Talvez tudo tenha valido a pena

Talvez tudo tenha valido a pena

Durante as últimas semanas expressámos as nossas reservas sobre esta viagem de Leão XIV a Espanha. Fizemo-lo porque existia um risco evidente de instrumentalização política. Porque parecia difícil ignorar que um Governo cercado por escândalos, corrupção e uma crescente perda de credibilidade podia tentar usar a presença do Papa como um balão de oxigénio mediático. E porque o contexto convidava mais ao cepticismo do que ao entusiasmo.

No entanto, a honestidade intelectual obriga também a reconhecer quando a realidade supera as nossas próprias análises. Perante as Cortes Gerais, Leão XIV pronunciou palavras que ficarão gravadas na história política de Espanha: «Toda a vida humana deve ser reconhecida e protegida desde a sua concepção até ao seu ocaso natural». Não se trata de uma observação ambígua perdida num discurso protocolar. É uma afirmação direta, inequívoca e profundamente contracultural na Espanha de hoje.

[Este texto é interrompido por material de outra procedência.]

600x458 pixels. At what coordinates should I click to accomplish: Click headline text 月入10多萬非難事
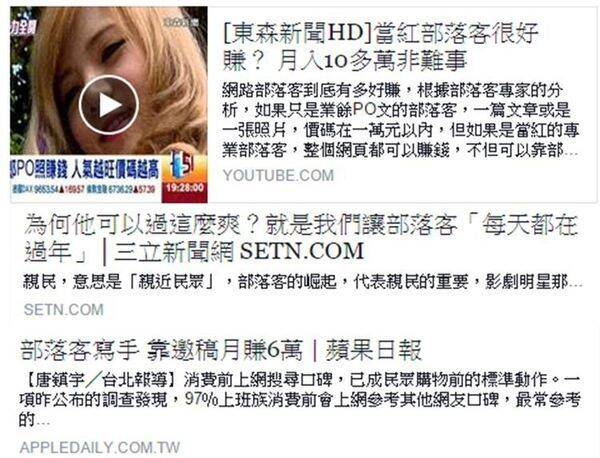372,61
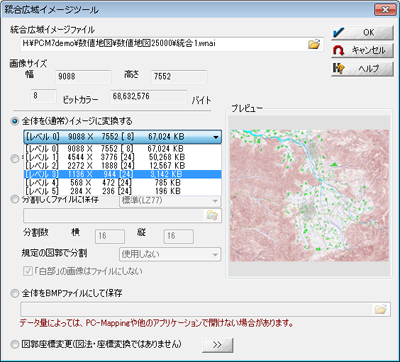Image resolution: width=400 pixels, height=362 pixels.
Task: Choose レベル 5 284 X 236 entry
Action: coord(123,191)
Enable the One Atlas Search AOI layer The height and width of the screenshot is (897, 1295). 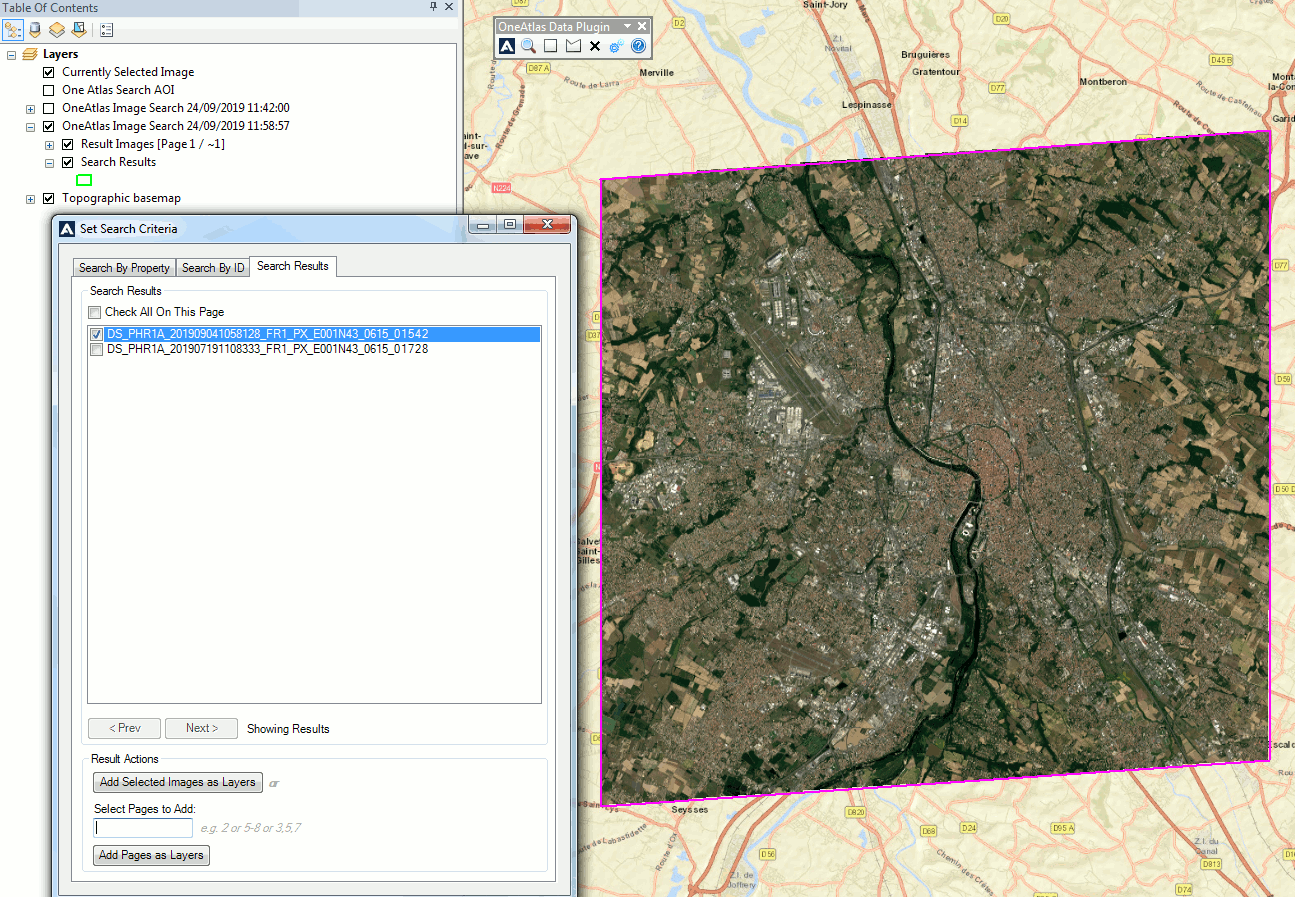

O Papa pronunciou-a perante deputados e senadores de uma nação onde o aborto desenfreado e a eutanásia fazem parte da ordem jurídica até ao macabro. Pronunciou-a perante quem impulsionou, votou ou defendeu essas leis. Pronunciou-a no próprio coração do poder legislativo. E pronunciou-a sem concessões, sem circunlóquios e sem se esconder atrás de formulações cómodas. Mais ainda, perguntou explicitamente ao hemiciclo: «Pode chamar-se plenamente justa uma comunidade que deixa na sombra a criança ainda não nascida, o idoso, o doente, quem sofre em silêncio ou quem depende inteiramente dos cuidados dos outros?» Foi uma pergunta dirigida à consciência dos legisladores e, na realidade, a toda a sociedade espanhola.

Não desaparecem por isso as questões discutíveis da viagem. Não desaparecem os erros, as omissões ou as decisões que legitimamente podem ser objeto de crítica. Também não desaparece o risco de que alguns tentem apropriar-se mediaticamente da visita. Tudo isso continuará a existir e continuará a merecer análise. Mas seria injusto não reconhecer o que aconteceu.

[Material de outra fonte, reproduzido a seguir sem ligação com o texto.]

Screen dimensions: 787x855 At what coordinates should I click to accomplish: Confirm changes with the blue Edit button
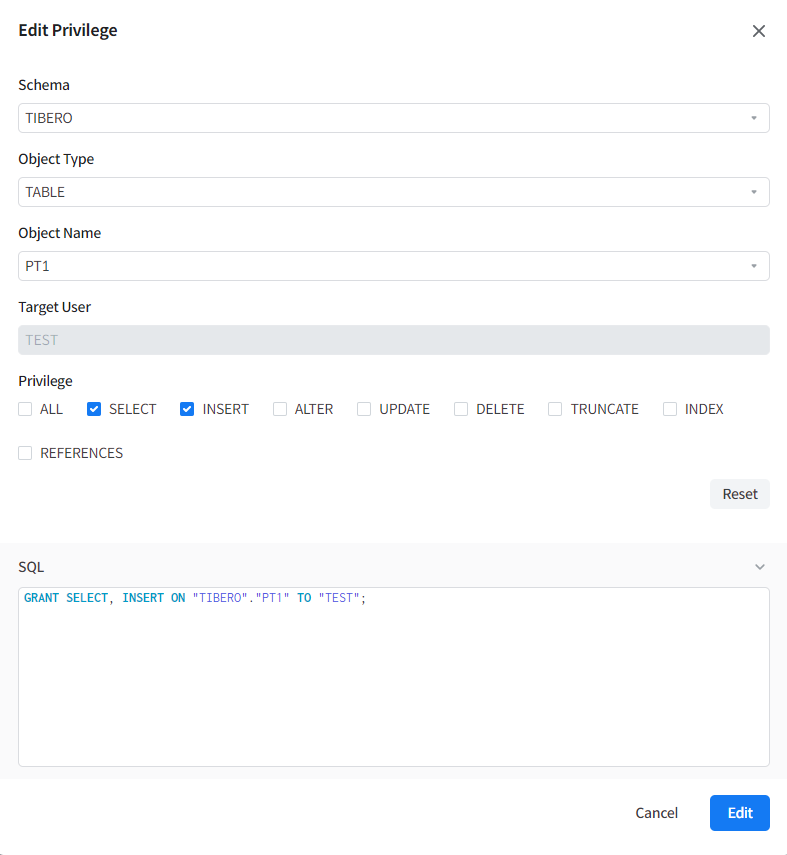(x=739, y=813)
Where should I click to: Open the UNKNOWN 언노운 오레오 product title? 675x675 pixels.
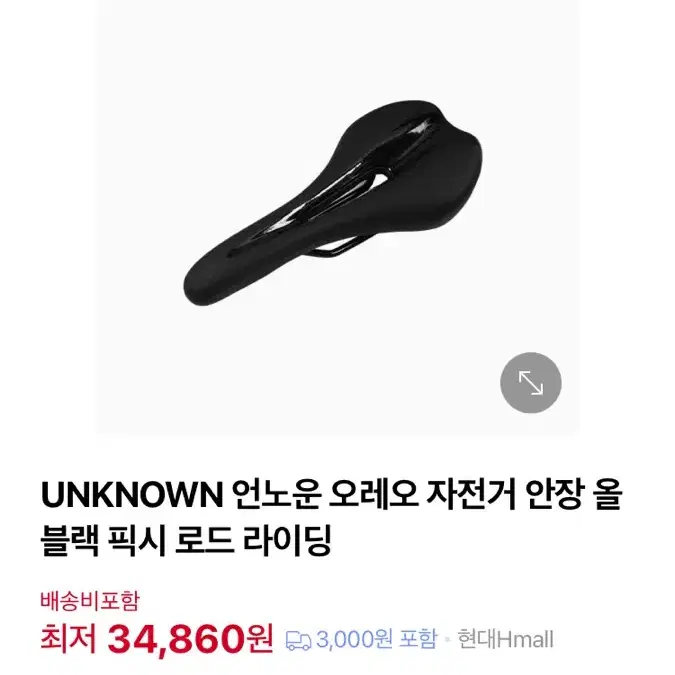[x=331, y=517]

Durante uns instantes, todos aqueles dirigentes habituados a falar em nome do progresso, dos direitos e da dignidade humana tiveram de ouvir uma verdade que não controlavam, que não tinham redigido e que não podiam reinterpretar à sua conveniência. Tiveram de ouvir que a vida humana merece proteção desde a conceção até à morte natural. Tiveram de ouvir que os mais fracos continuam a ter direitos mesmo quando resultam incómodos para os projetos ideológicos dominantes.

Por isso, mesmo mantendo as reservas, as críticas e as discordâncias que possam existir sobre outros aspetos da visita, hoje convém reconhecer uma evidência. Quando o Sucessor de Pedro se apresenta perante umas Cortes espanholas abortistas e proclama sem complexos a defesa de toda a vida humana desde a sua conceção até ao seu ocaso natural, acontece algo que transcende a conjuntura política. Acontece algo que devolve ao espaço público uma verdade fundamental sobre a dignidade humana.

Talvez, apesar dos erros. Apesar das dúvidas. Apesar das reservas. Talvez tudo tenha valido a pena.